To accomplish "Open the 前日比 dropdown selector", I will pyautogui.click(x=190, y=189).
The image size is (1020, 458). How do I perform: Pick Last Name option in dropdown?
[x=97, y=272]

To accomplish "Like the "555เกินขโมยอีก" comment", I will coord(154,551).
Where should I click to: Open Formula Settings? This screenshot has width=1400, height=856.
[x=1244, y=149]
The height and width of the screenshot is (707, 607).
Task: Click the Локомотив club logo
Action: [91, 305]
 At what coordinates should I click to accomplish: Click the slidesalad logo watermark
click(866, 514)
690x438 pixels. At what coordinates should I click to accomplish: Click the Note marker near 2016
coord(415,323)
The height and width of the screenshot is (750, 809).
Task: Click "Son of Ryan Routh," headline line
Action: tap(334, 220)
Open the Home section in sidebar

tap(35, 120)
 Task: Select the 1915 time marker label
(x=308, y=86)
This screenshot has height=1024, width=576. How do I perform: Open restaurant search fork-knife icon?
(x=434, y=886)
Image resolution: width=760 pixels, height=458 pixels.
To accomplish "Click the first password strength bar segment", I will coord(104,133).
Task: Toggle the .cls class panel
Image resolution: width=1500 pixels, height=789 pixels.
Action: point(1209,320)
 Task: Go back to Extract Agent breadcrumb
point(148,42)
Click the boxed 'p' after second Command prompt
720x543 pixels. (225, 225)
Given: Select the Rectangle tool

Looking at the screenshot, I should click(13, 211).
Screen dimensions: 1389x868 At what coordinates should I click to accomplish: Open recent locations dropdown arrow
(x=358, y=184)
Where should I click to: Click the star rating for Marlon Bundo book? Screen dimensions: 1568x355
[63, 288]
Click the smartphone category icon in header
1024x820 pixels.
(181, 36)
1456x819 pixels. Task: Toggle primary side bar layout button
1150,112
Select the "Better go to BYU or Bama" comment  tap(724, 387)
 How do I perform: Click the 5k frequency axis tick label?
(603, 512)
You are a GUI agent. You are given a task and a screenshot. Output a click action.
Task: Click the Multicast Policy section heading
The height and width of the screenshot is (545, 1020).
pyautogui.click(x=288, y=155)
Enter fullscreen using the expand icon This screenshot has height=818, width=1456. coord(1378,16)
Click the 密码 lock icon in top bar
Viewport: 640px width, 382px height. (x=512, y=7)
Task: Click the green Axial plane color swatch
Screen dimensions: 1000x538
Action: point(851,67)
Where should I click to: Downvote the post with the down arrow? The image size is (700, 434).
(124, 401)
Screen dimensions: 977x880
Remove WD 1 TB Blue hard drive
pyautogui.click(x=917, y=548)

WHAT TO DO: Copy out, word for word, the records from their first line through the line containing "click(866, 514)", including that line.

RESULT FOR THIS TASK:
To accomplish "Open the 前日比 dropdown selector", I will pyautogui.click(x=190, y=189).
The image size is (1020, 458). How do I perform: Pick Last Name option in dropdown?
[x=97, y=272]

To accomplish "Like the "555เกินขโมยอีก" comment", I will coord(154,551).
Where should I click to: Open Formula Settings? This screenshot has width=1400, height=856.
[x=1244, y=149]
The height and width of the screenshot is (707, 607).
Task: Click the Локомотив club logo
Action: [91, 305]
 At what coordinates should I click to accomplish: Click the slidesalad logo watermark
click(866, 514)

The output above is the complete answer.